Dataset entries
BEGIN
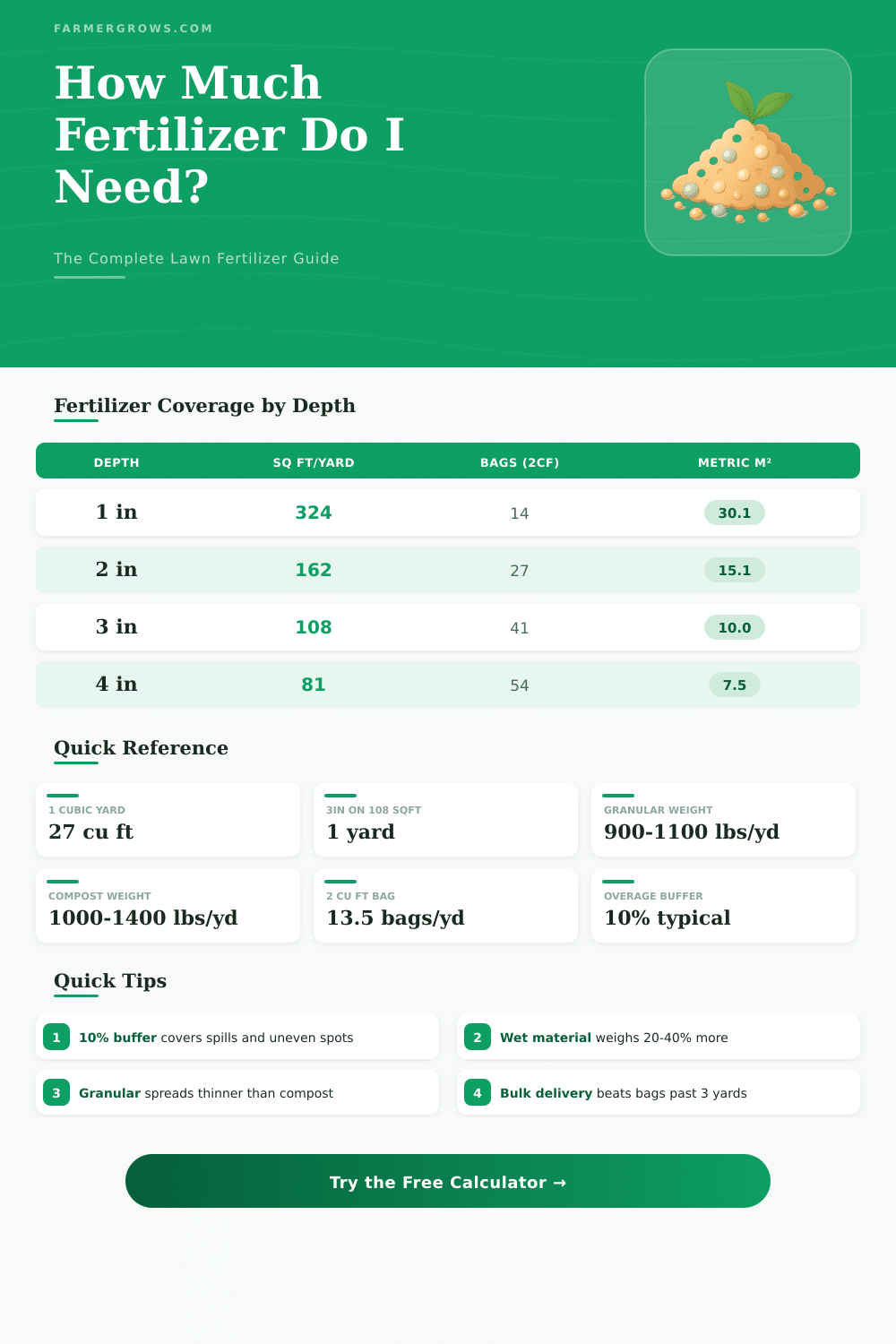Viewport: 896px width, 1344px height.
Task: Toggle the 7.5 metric badge for 4 inch depth
Action: (735, 685)
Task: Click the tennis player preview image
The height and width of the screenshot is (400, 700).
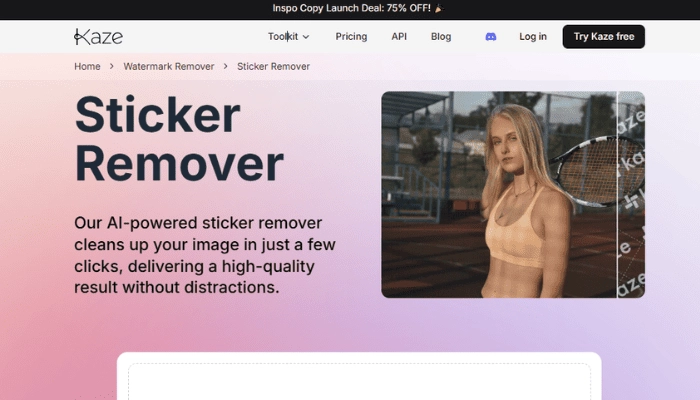Action: (x=500, y=195)
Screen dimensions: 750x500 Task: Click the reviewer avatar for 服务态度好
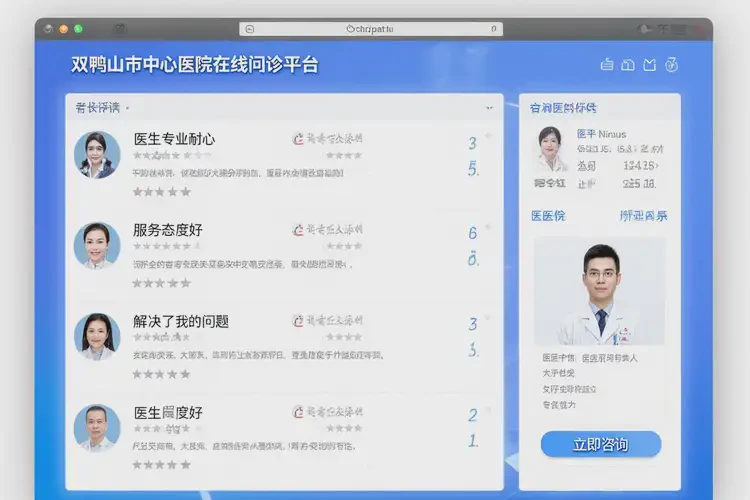[x=97, y=245]
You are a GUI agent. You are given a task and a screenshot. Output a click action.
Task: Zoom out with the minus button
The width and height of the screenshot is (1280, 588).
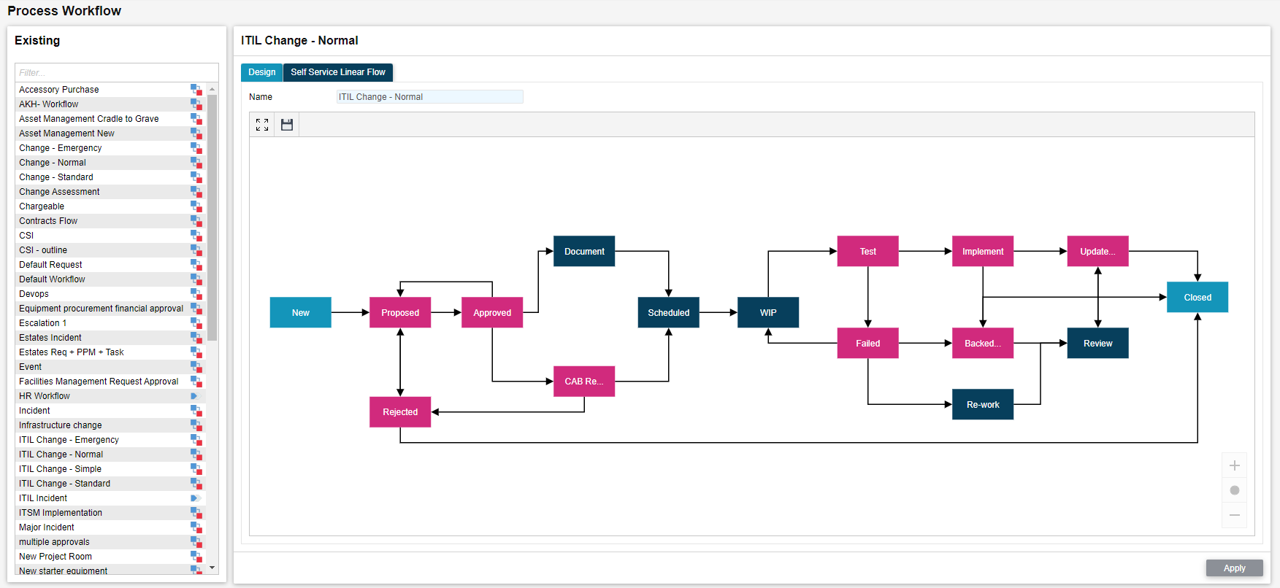click(1234, 515)
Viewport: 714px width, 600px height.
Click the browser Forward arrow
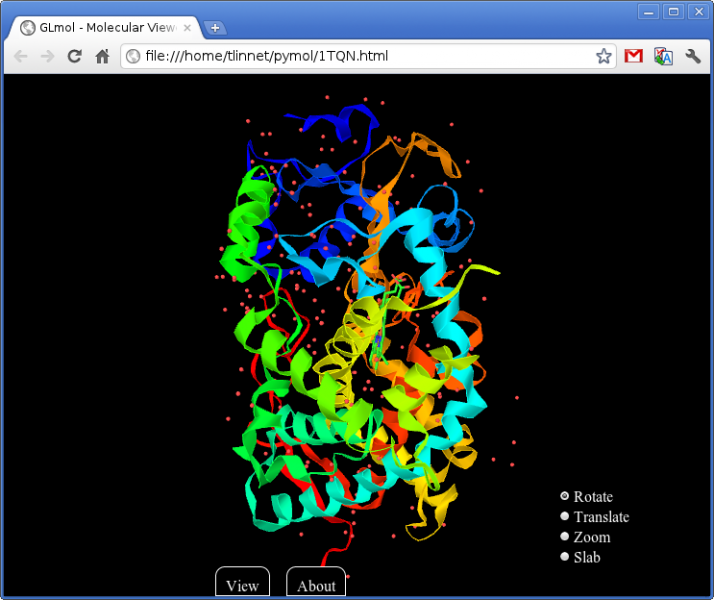47,56
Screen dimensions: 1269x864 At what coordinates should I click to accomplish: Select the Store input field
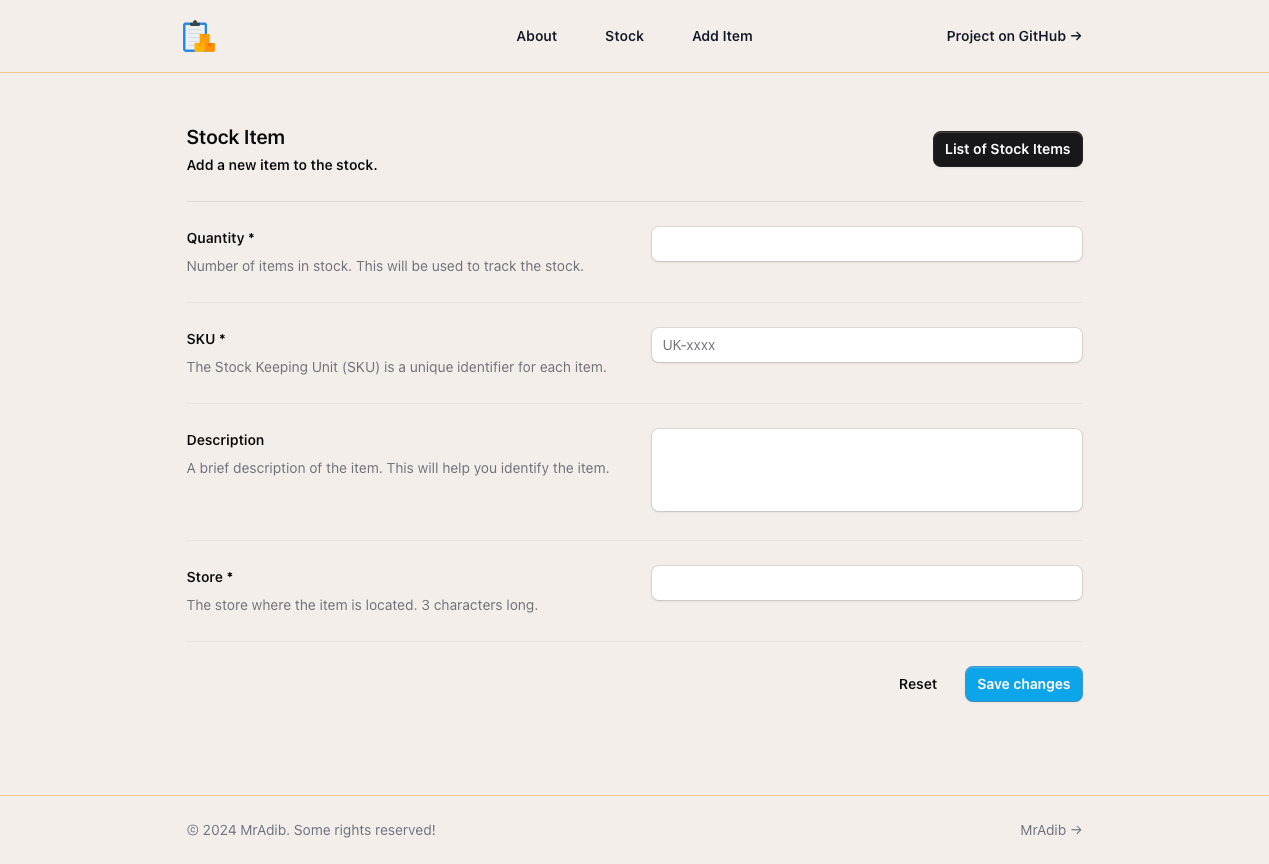pyautogui.click(x=866, y=582)
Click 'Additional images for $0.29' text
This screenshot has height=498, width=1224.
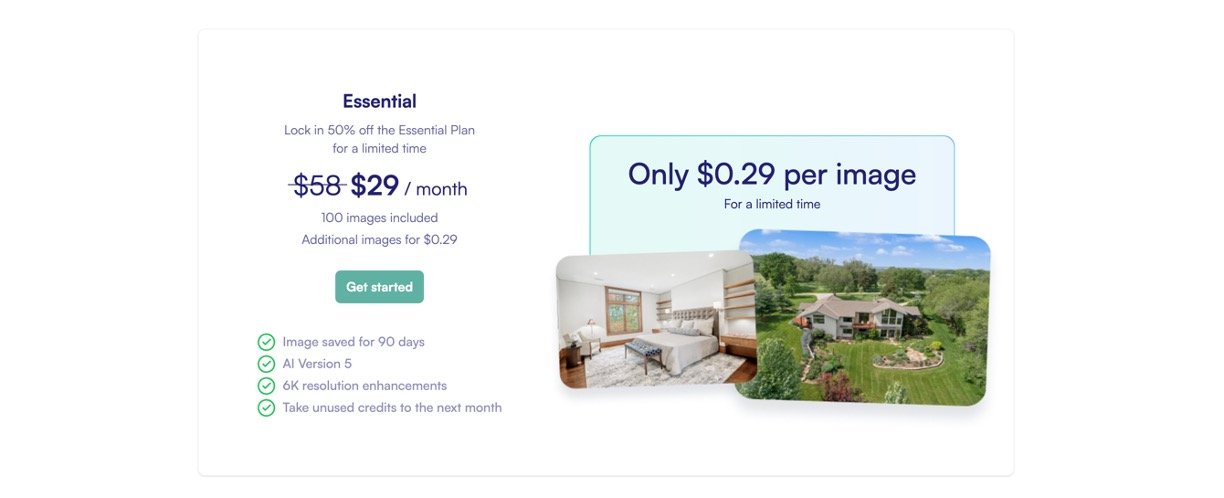[x=379, y=240]
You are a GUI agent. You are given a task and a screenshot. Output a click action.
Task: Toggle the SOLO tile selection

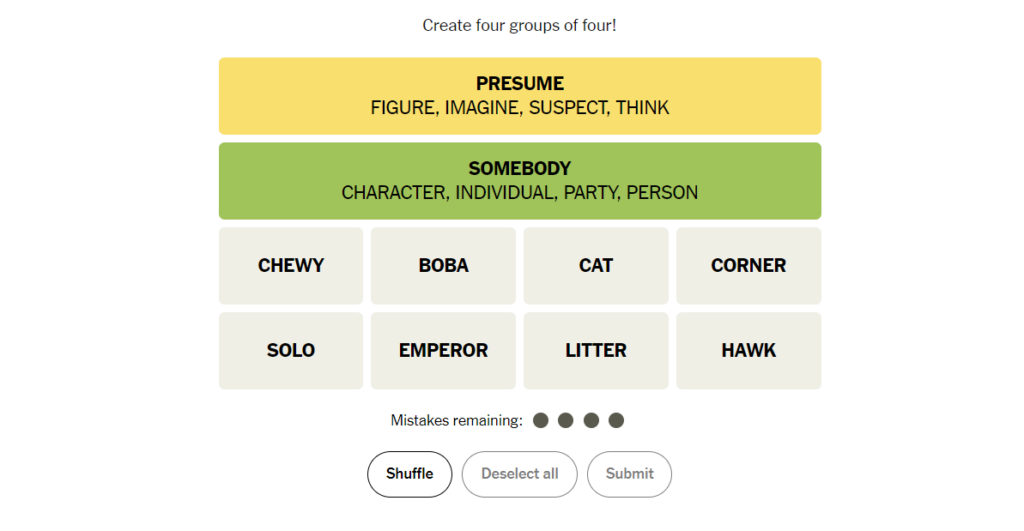tap(291, 351)
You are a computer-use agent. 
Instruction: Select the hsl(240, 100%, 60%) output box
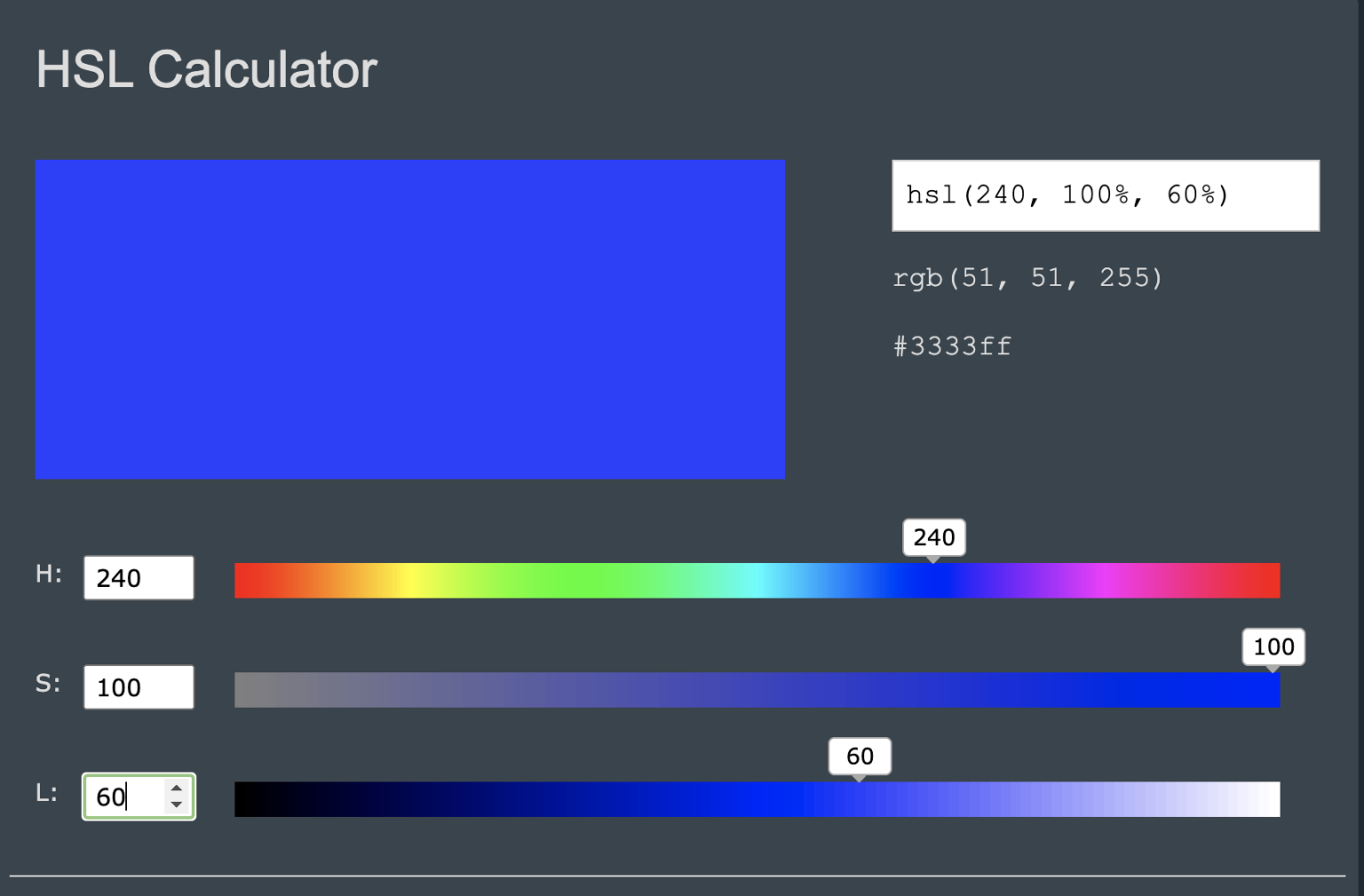pos(1105,195)
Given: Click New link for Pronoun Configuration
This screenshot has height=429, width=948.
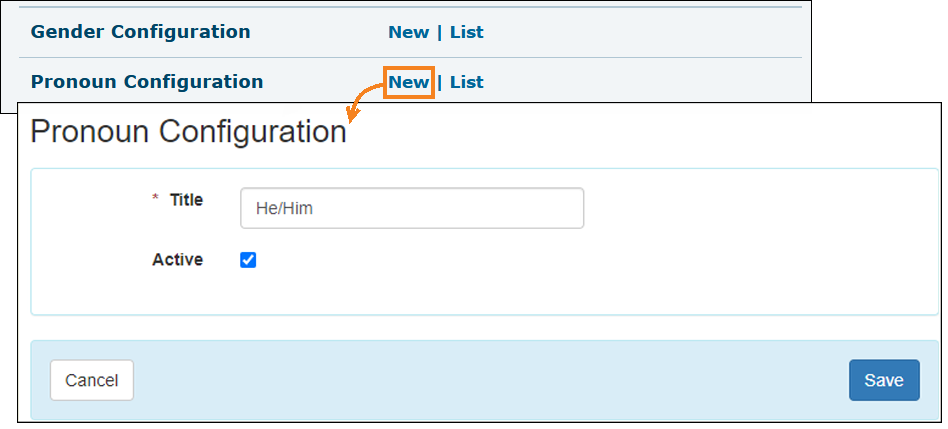Looking at the screenshot, I should click(x=408, y=82).
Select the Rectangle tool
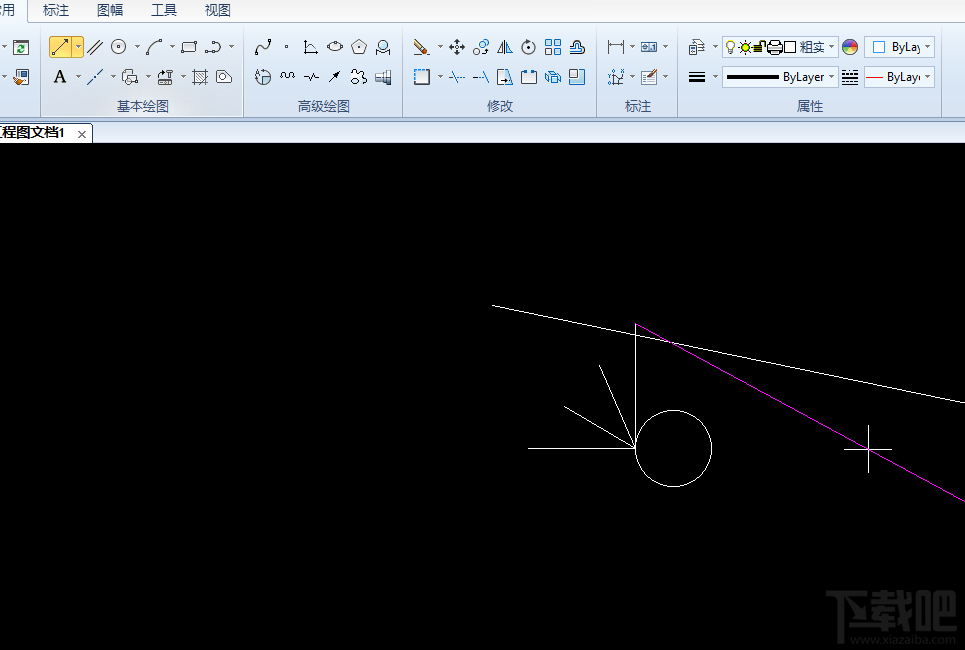 pyautogui.click(x=189, y=47)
END
**Required work:** When you reach the line that contains "This screenshot has height=498, width=1224.", start reproducing, and continue word for word to the end of the records; skip all pictures.

**Written answer:**
This screenshot has height=498, width=1224.
[x=379, y=240]
You are a GUI agent. You are given a task and a screenshot. Output a click action.
Task: Toggle the SOLO tile selection

tap(291, 351)
You are a computer-use agent. 
Instruction: Select the hsl(240, 100%, 60%) output box
pos(1105,195)
Given: Click New link for Pronoun Configuration
This screenshot has height=429, width=948.
Looking at the screenshot, I should click(x=408, y=82).
Select the Rectangle tool
 pyautogui.click(x=189, y=47)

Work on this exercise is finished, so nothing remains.